FDA is currently collecting information via surveys and focus groups in response to proposed symbols. These symbols could be voluntarily used by food makers to inform consumers that their products are “healthy,” if the products meet the FDA definition of healthy.
The Recent History of “Healthy”
FDA last defined the term “healthy” in 1994. Then, healthy foods had to be low in fat, saturated fat, cholesterol, and sodium. They also needed to contain at least 10 percent of the recommended daily value of either vitamin A, vitamin C, iron, calcium, protein, or fiber.
Fat and cholesterol were the “bad boys” in the 1990s. Foods which we now regard as healthy, such as nuts, salmon, and avocados, were too high in fat to be called “healthy” back then. Obviously, nutritional science has changed over the past 20+ years. Fat is no longer the culprit; the new “no no” is added sugar.
Yet the rules still existed. Enter KIND. In 2015, the FDA issued a warning letter asking the company to remove “healthy” from its labels. The brand complied. But eight months later, the company filed a citizen’s petition requesting that FDA redefine “healthy.”
FDA realized the time was right. It was updating Nutritional Labels and Nutrient Content Claims. FDA started a public process to update the "healthy" nutrient content claim for food labeling to be consistent with current nutrition science and federal dietary guidelines. It would focus on healthy dietary patterns and the food groups that comprise them, the type of fat rather than the total amount of fat, and the amount of added sugars in the diet.
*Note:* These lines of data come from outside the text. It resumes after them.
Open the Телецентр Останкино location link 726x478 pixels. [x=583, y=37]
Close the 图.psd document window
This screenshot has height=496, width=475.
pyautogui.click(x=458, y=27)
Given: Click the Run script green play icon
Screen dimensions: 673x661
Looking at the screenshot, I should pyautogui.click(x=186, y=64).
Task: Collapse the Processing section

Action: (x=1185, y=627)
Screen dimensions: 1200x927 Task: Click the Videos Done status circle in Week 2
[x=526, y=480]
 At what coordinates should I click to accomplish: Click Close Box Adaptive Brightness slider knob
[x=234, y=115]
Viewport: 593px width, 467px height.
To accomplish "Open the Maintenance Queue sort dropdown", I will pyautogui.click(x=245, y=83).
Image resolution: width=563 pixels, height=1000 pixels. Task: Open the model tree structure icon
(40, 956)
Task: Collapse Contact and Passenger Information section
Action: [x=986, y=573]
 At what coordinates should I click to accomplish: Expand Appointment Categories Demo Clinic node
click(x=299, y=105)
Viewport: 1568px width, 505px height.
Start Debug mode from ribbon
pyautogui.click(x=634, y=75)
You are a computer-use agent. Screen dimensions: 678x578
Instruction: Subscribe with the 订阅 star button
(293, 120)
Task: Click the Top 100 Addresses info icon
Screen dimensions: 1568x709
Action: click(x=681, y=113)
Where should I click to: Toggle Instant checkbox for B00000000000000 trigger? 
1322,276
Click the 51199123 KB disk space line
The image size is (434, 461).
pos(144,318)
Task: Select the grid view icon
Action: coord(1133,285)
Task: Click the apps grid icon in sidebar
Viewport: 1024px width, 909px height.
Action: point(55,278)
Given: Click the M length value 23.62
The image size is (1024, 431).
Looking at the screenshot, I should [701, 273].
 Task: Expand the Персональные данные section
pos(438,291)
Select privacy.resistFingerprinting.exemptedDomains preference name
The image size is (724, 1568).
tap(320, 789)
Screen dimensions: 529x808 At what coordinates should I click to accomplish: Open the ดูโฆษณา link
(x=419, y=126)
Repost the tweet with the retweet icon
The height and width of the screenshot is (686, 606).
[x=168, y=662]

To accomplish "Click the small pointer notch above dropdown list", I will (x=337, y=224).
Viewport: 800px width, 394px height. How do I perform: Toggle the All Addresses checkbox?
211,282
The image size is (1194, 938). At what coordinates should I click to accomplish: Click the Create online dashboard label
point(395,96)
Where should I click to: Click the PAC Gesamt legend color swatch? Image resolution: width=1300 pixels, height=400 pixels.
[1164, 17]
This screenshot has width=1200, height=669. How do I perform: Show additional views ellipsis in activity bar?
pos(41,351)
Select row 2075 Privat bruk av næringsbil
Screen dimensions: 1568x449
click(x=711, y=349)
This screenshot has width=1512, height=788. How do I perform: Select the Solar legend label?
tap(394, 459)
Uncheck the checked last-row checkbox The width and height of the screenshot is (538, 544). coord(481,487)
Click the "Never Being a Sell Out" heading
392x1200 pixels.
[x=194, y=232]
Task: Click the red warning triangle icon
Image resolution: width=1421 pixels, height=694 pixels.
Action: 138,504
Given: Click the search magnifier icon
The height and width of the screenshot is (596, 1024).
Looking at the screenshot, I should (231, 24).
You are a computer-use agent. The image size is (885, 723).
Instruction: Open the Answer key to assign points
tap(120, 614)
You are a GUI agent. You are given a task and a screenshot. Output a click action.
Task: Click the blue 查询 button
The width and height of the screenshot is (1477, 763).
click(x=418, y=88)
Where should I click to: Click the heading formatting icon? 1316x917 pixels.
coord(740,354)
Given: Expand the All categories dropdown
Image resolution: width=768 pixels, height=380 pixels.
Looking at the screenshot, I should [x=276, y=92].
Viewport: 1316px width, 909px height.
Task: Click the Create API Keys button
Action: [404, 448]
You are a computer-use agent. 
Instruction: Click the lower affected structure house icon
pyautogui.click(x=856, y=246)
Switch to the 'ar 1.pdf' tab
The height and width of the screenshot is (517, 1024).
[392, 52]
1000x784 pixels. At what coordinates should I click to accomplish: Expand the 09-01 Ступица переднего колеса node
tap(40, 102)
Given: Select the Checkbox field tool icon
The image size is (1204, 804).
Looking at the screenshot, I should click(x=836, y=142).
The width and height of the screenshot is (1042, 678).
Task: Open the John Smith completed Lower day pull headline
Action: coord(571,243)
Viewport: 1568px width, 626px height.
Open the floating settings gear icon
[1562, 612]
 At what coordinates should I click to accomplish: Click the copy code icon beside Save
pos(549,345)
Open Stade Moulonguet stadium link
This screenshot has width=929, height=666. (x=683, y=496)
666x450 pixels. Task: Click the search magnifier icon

In March 2017, FDA held a public meeting. More than 100 industry and consumer advocates testified, including the Specialty Food Association. SFA said that “’healthy’ on a food label should recognize and promote eating patterns and life situations, in a complete diet or lifestyle context rather than in a nutrient or single food-focused context. What we eat, how and when we eat, even with whom we eat, and our lifestyle influences what is ‘healthy’ for a group or an individual.”
The “Healthy” Symbol
The FDA also began to develop a symbol that the industry can voluntarily use on food products that meet an updated “healthy” definition. FDA reviewed front-of-package nutrition-related symbols and conducted a series of focus groups to test concepts and draft FOP symbols.
In May 2021, FDA issued a procedural notice on the preliminary quantitative consumer research it plans to conduct. A second notice was published in March 2022, with comments due in May.
Here are some of the questions and concerns expressed:
• No one food can be deemed as “healthy.” Overall diet matters more than individual foods.
• The symbol could affect the sales of foods with “healthy attributes” yet do not meet the definition of “healthy.”
• The “healthy” symbol will be used as a marketing tool and could favor larger manufacturers.
• FDA should also warn about products with “unhealthy” ingredients, employing a traffic light or other warning system.
• The research on the symbols is premature because FDA has not yet revised its regulatory definition of “healthy.”
• Symbols should not have the word “FDA” as that could imply an endorsement of the product.
FDA will consider these and additional responses from the second notice. The food industry is likely to eventually see a “healthy” symbol that food manufacturers can put on pack but that is still months, probably years, in the future.